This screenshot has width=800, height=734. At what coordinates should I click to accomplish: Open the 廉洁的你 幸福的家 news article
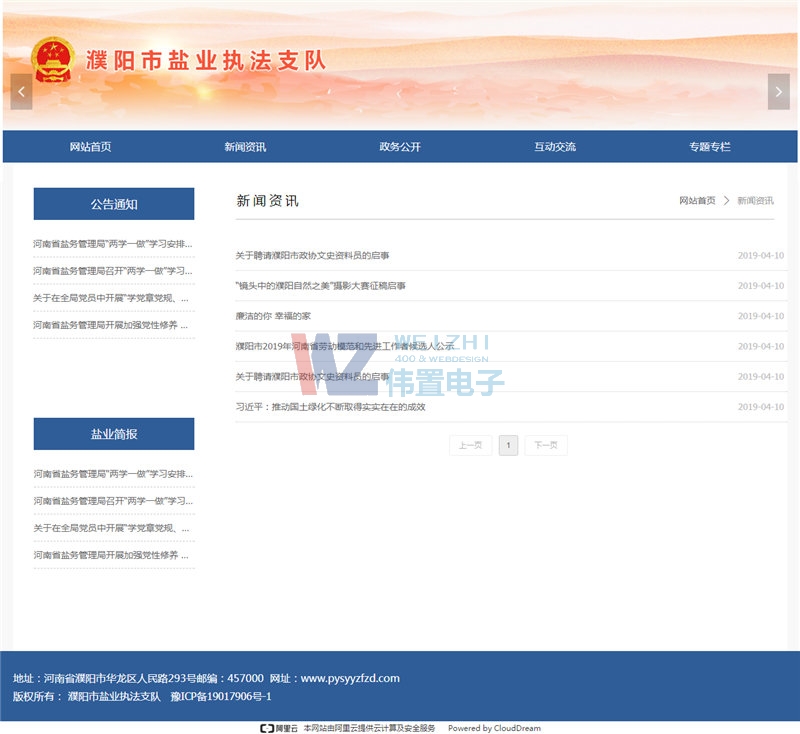pyautogui.click(x=272, y=316)
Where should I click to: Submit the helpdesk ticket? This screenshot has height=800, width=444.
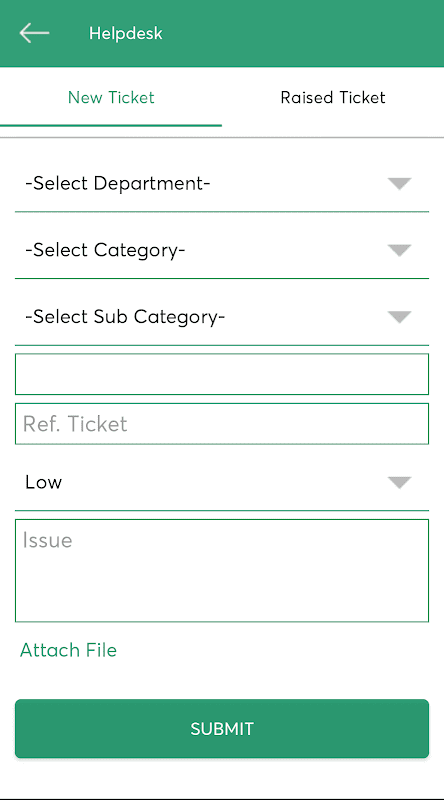point(222,729)
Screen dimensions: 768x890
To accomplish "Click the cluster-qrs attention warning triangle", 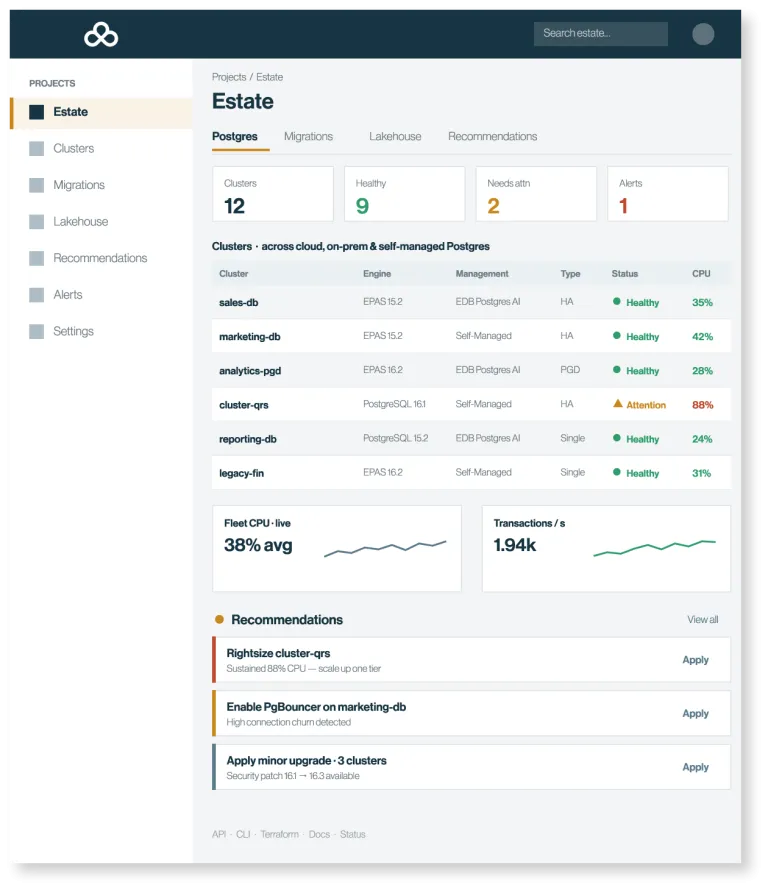I will pyautogui.click(x=618, y=404).
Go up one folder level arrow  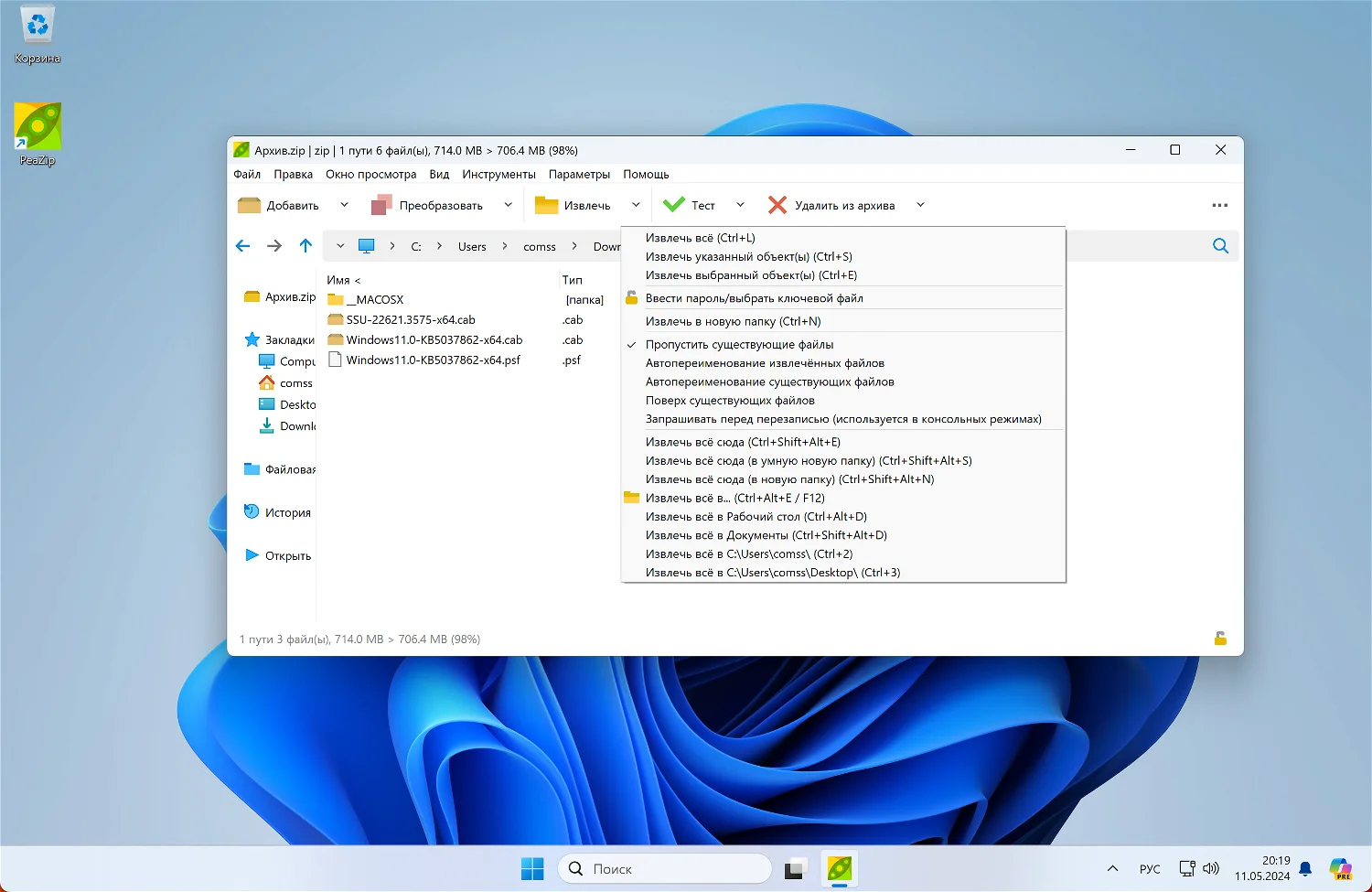point(305,246)
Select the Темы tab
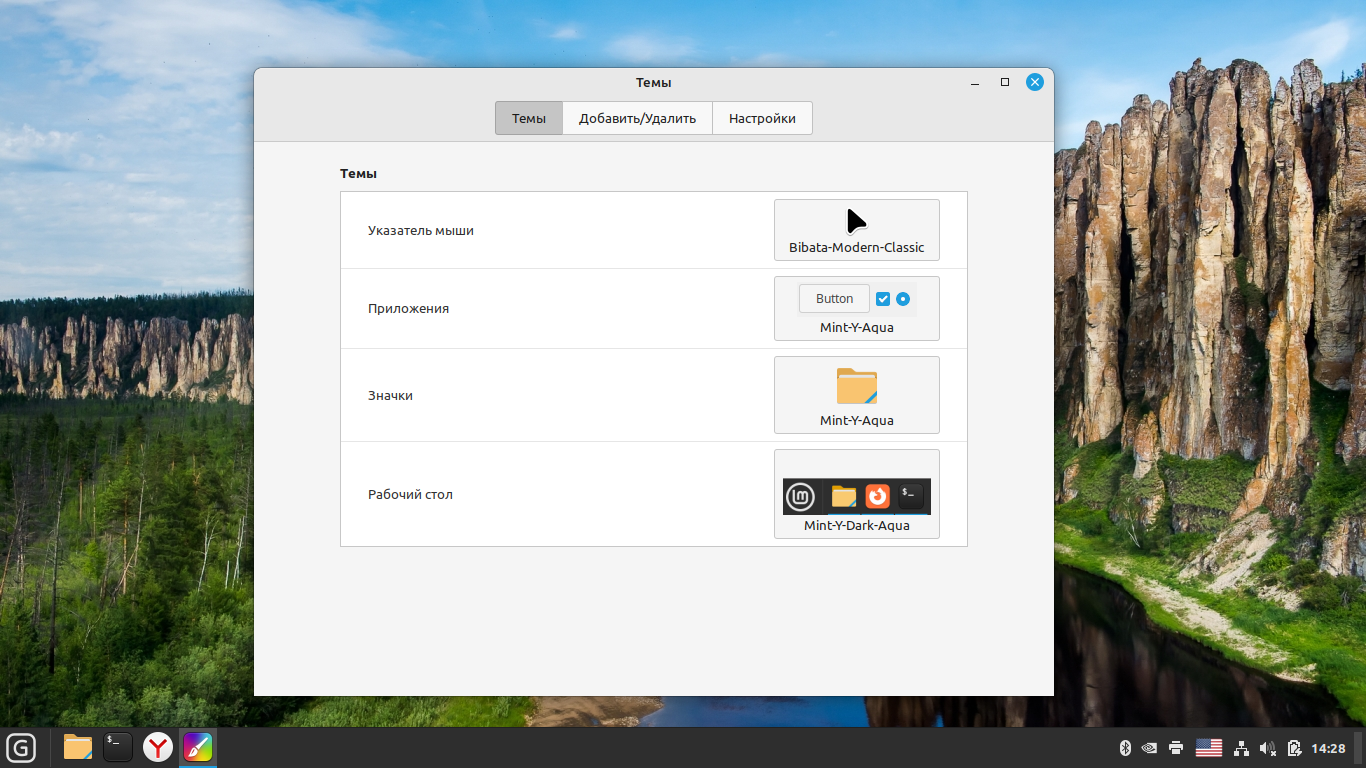1366x768 pixels. 529,118
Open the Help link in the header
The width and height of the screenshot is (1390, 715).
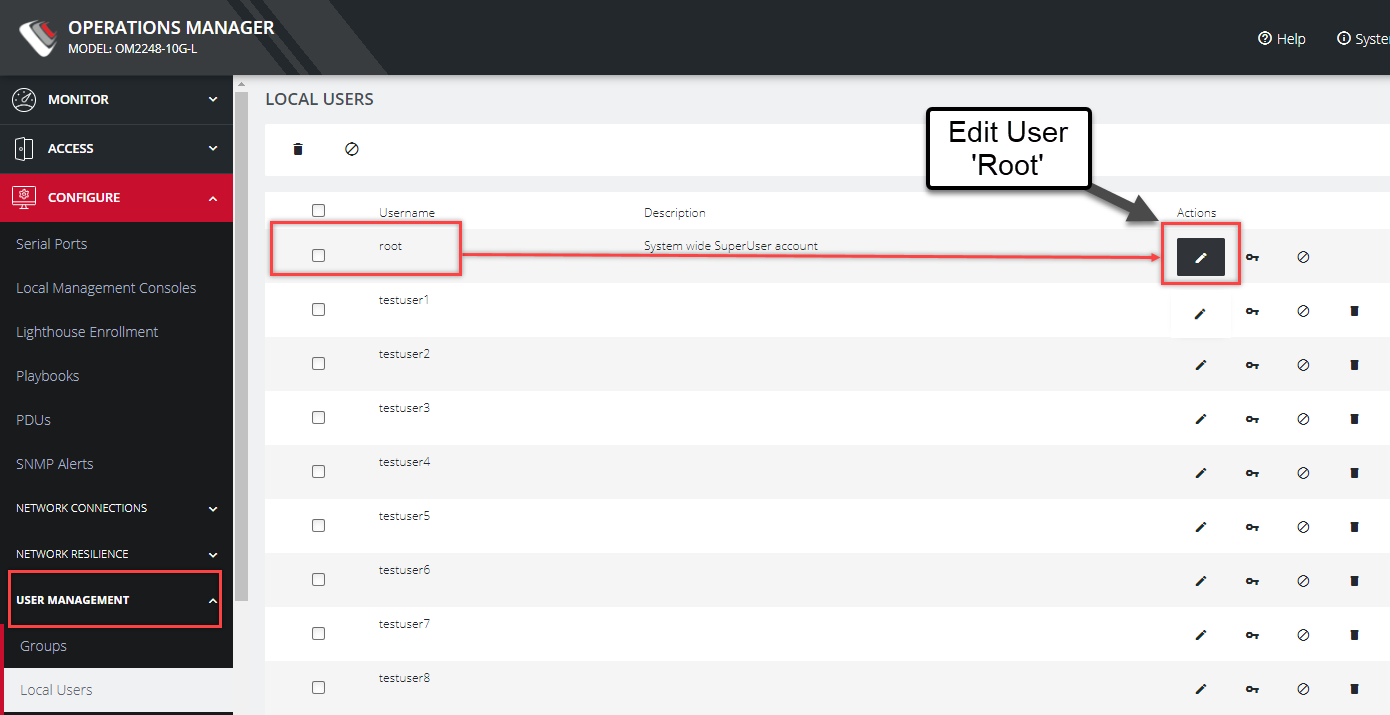pos(1282,39)
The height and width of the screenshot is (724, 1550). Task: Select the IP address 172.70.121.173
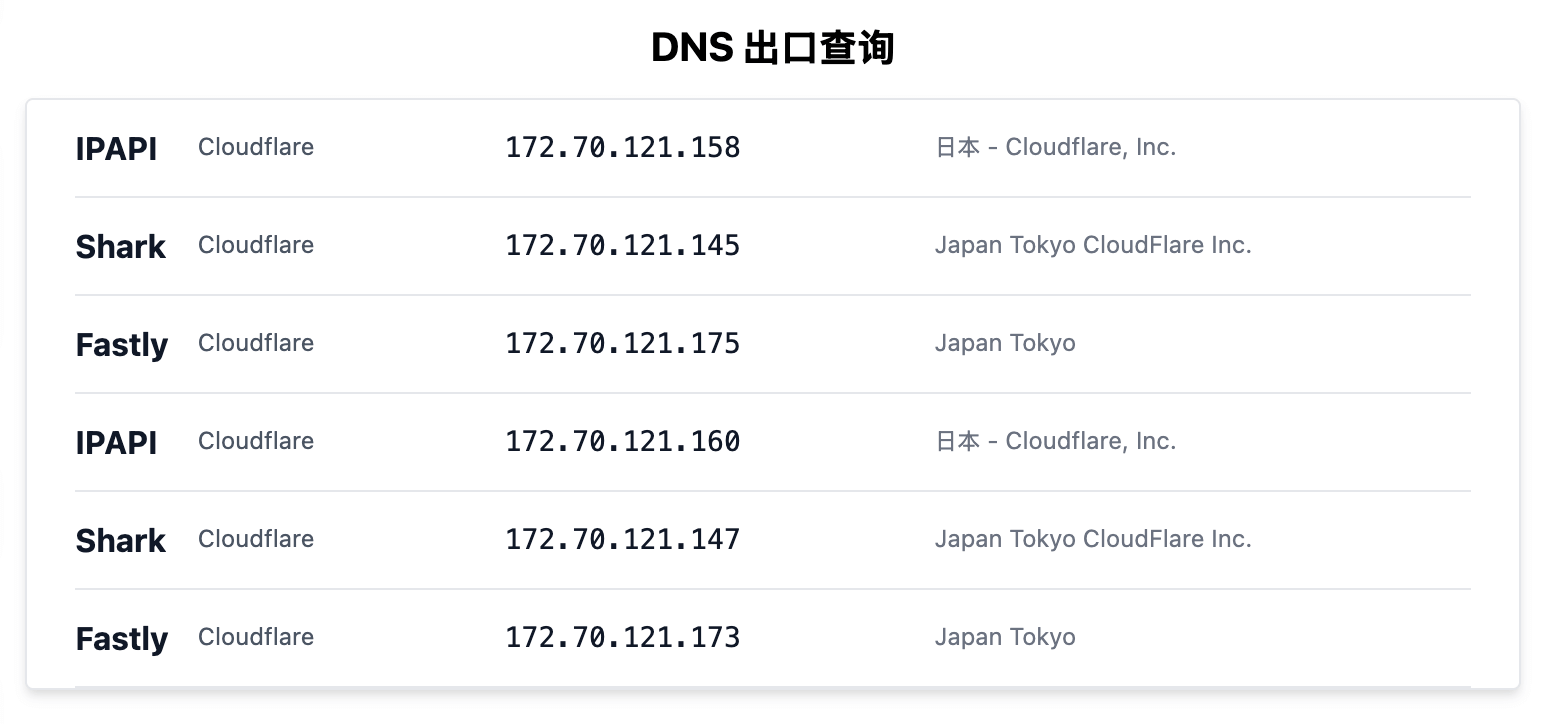(x=622, y=638)

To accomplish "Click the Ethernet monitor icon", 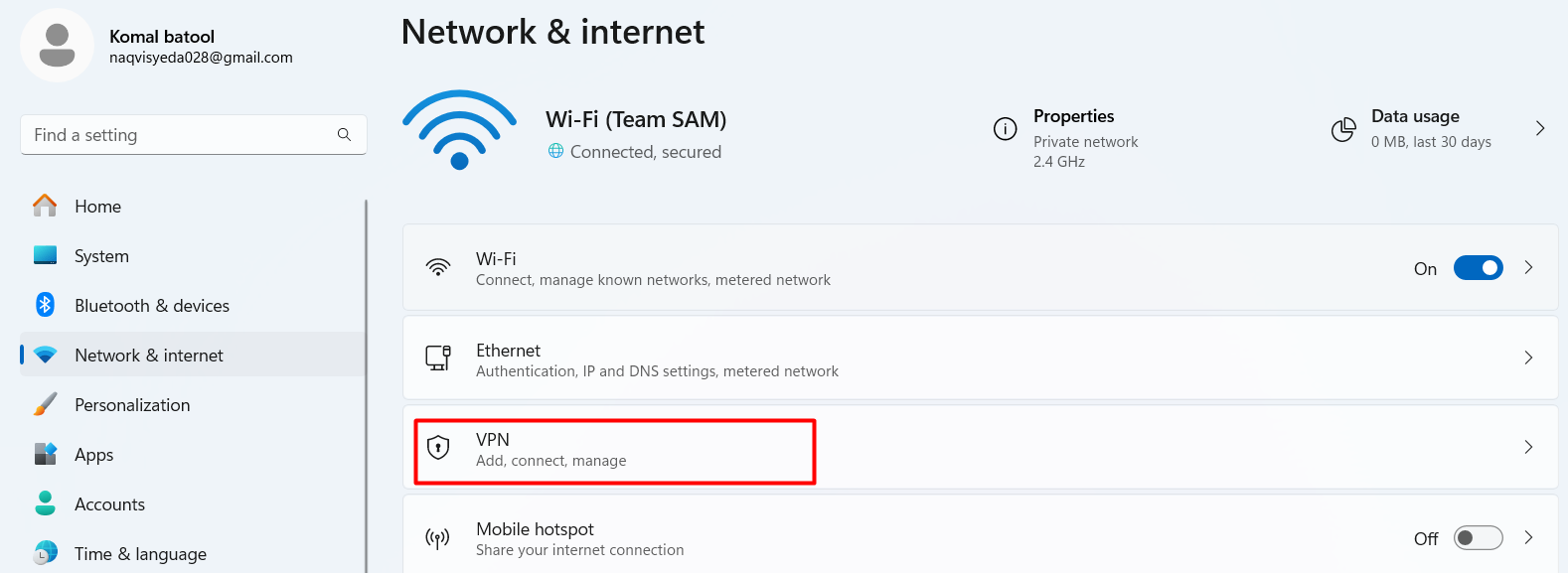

::::::::::

▶ [Assigned task] Give again the lines from the line that contains "Select the Темы tab" through the last line of the material above, exactly and with both ends included. Omit the pictures.

▶ [Task response]
Select the Темы tab
1366x768 pixels. 529,118
Open the Help link in the header
The width and height of the screenshot is (1390, 715).
pos(1282,39)
The height and width of the screenshot is (724, 1550). Task: Select the IP address 172.70.121.173
(x=622, y=638)

To accomplish "Click the Ethernet monitor icon", 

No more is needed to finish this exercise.